Who Uses Voice Search?
Everyone … Seriously. While not literally every person uses voice search, the technology does not discriminate by age or socioeconomic status. Two in five people say that voice is “essential” to their lives, 55% of teens use voice search on a daily basis, 44% of adults use voice search on a daily basis, and 19% of individuals talk to Siri daily. These numbers are significant, as they tell us that voice search is not just a passing trend. It’s becoming an integral part of most peoples’ lives, and marketers need to adopt it if they want to keep up.
Why Does Voice Search Matter To Your Business?
The numbers don’t lie — voice search is on the rise and will only continue to grow in the coming years. Moreover, Google has switched to a mobile-first index, meaning it bases website rankings off the mobile version of a website rather than the desktop version. This tells us that Google, like its users, values speed and convenience over all else. Voice search is an extension of mobile, and one that is geared toward providing a better user experience and more accurate results.
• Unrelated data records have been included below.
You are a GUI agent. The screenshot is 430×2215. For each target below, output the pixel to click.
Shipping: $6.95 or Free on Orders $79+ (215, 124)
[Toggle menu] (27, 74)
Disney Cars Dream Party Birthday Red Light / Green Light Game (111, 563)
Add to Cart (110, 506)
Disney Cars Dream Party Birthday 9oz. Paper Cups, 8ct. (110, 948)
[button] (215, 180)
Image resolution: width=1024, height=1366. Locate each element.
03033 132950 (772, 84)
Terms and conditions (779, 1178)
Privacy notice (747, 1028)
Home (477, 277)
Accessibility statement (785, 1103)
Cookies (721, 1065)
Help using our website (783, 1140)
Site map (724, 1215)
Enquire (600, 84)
All that said, businesses need to adapt to the changing digital landscape. However, only 4% of businesses currently use voice search. This means that if you begin to optimize this technology now, there is a high probability that your business will be the first one that Alexa or Siri or Cortana will suggest when it receives a query for your services.
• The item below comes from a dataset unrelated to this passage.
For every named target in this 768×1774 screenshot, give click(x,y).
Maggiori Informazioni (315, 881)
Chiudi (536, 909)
How Does Voice Search Marketing Optimization Differ From Regular SEO?
The main distinction between voice search marketing optimization and standard search engine optimization is the use of conversational language. Before, your customers may have found you by typing in, say, “best landscaping company Albuquerque.” Today, however, someone interested in landscaping services is more likely to say, “Hey Alexa, what is the best landscaping company in Albuquerque?” Because conversation is the basis of search, your content needs to use more natural sounding words and keyword phrases.
In addition to using a conversational tone, there are other tactics we deploy to help clients rank for voice search queries:
Form search queries into naturally-worded questions
Provide concise answers to common questions
Create authoritative content
Target long-tail keywords
Focus on user intent
Use action words (Find, Look for, Search for…)
Optimize your website for speed and mobile
In addition to the above, you also need to hyper-focus on three main factors:
Relevance: How relevant is your listing to what the user is searching for?
Distance: How close is your listing to the user?
Prominence: How commonly searched and well-known is your location?
Voice search has paved the way for a more streamlined and personalized search experience. Now, searchers expect to find precisely what they’re looking for by doing little more than voicing a command. To meet this high expectation, businesses need to adapt their digital marketing strategies to include voice search marketing. Failure to do so now will mean a failure to get a leg up on the competition. Failure to do so eventually, however, could mean a failure to thrive in the ever-evolving digital space.